The Tennessee state veterinarian has provided guidelines for what legally defines a "wild-appearing swine," a designation that governs their legal possession or transport. (Photo: TWRA)

The Tennessee Wildlife Resources Agency announced a pair of guilty pleas in cases involving numerous charges with wild hogs in Moore and Lewis counties in Middle Tennessee.

These are thought to be the first such cases prosecuted since a new law governing wild hog transport went into effect July 1 of this year.

Dr. Stacy Smith, a veterinarian from Lynchburg, pleaded guilty to 16 counts of illegal possession of wildlife. He also pleaded guilty to failure to use an approved source, failure to maintain records for a preserve, violation of a quarantine order and criminal conspiracy. The veterinarian received a total of $4,944 in fines and court costs.

Timothy Chapman of Mt. Pleasant, Tenn., pleaded guilty to seven counts of illegal possession of wildlife. He received fines and court costs totaling $1,654 and loss of his hunting and trapping privileges for one year.

Investigation and prosecution involved TWRA's special undercover unit. Otherwise, a TWRA spokesperson declined to provide any details about the cases. Nor was there a clear explanation of why the agency waited so long to issue a news release. Smith pleaded guilty on Aug. 7, nearly four months before the release went out.

DATA SECTION:
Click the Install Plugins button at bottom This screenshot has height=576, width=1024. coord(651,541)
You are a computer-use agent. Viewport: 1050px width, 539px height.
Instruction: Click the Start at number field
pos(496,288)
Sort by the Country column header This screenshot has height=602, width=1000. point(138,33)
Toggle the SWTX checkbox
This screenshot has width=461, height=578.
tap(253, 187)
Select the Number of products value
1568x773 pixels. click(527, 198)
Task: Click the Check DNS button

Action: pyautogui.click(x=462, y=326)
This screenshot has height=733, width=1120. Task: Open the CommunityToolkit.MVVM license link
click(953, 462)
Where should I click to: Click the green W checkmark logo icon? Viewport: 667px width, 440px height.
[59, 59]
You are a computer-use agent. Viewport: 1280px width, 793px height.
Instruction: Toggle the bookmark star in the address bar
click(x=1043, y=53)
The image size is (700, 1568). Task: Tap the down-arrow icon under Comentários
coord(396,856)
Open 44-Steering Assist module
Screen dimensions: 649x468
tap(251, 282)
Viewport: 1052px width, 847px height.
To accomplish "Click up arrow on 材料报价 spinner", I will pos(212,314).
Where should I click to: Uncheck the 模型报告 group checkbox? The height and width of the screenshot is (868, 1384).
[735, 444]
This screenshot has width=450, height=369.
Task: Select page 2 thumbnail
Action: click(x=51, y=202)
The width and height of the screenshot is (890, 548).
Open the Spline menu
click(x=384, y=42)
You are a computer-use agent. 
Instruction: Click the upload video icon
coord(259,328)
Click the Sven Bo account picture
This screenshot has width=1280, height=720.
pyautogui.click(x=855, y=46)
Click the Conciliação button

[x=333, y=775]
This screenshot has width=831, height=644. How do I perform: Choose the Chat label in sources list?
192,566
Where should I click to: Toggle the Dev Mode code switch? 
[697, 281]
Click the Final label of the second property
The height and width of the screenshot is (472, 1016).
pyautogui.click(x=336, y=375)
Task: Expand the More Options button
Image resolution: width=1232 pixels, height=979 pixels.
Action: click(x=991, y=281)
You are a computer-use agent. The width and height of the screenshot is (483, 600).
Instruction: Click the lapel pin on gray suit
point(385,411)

TASK 1:
Answer the following from the article on wild hog prosecutions in Tennessee:
(a) On what date did the new law governing wild hog transport go into effect?
(b) What total in fines and court costs did Timothy Chapman receive?
(c) On what date did Dr. Stacy Smith plead guilty?
TASK 2:
Restate as a bulleted list the paragraph of the wild hog article that begins "Dr. Stacy Smith, a veterinarian from Lynchburg," retaining its principal facts.
TASK 3:
Extend the wild hog article by writing the paragraphs that would follow its final sentence.

TASK RESULT 1:
(a) July 1 of this year.
(b) $1,654.
(c) Aug. 7.

TASK RESULT 2:
- Dr. Stacy Smith, a veterinarian from Lynchburg, pleaded guilty to 16 counts of illegal possession of wildlife.
- He also pleaded guilty to failure to use an approved source, failure to maintain records for a preserve, violation of a quarantine order and criminal conspiracy.
- He received a total of $4,944 in fines and court costs.

TASK RESULT 3:
"We became an example for them and their new law," Smith said. "I thought it was done and over, and then they sent this [news release] out. If they can live with it, I guess I can live with it. They set out to make a point, and I just got caught up in it."

Smith said he operated a small, legally permitted hunting preserve on about 100 acres of land.

"It was just a hobby for me, not a main source of income," said the veterinarian. "We didn't charge a lot for hunts and did a lot of free hunts for kids with cancer and other kids' hunts."

Smith said he shut down the preserve in January of this year and sold "about 100 hogs" to another hunting preserve. He said the charges against him involved just nine of the hogs he had purchased in November 2011, but he declined to go into more detail.

"If I told what all happened, I feel like they'd come after me for something else," Smith said. "They can basically do what they want to do up in [those] offices. That's one thing I learned."

The illegal transportation and release of wild hogs has been a focus of the wildlife agency's efforts for two years, resulting in dramatic changes in wildlife laws—changes that brought significant protests from many hunters.

"They make out like these hogs are a real problem, but I think it's over-exaggerated. I don't know about you, but I drive around the country a lot, and I've never seen one running around wild," Smith said.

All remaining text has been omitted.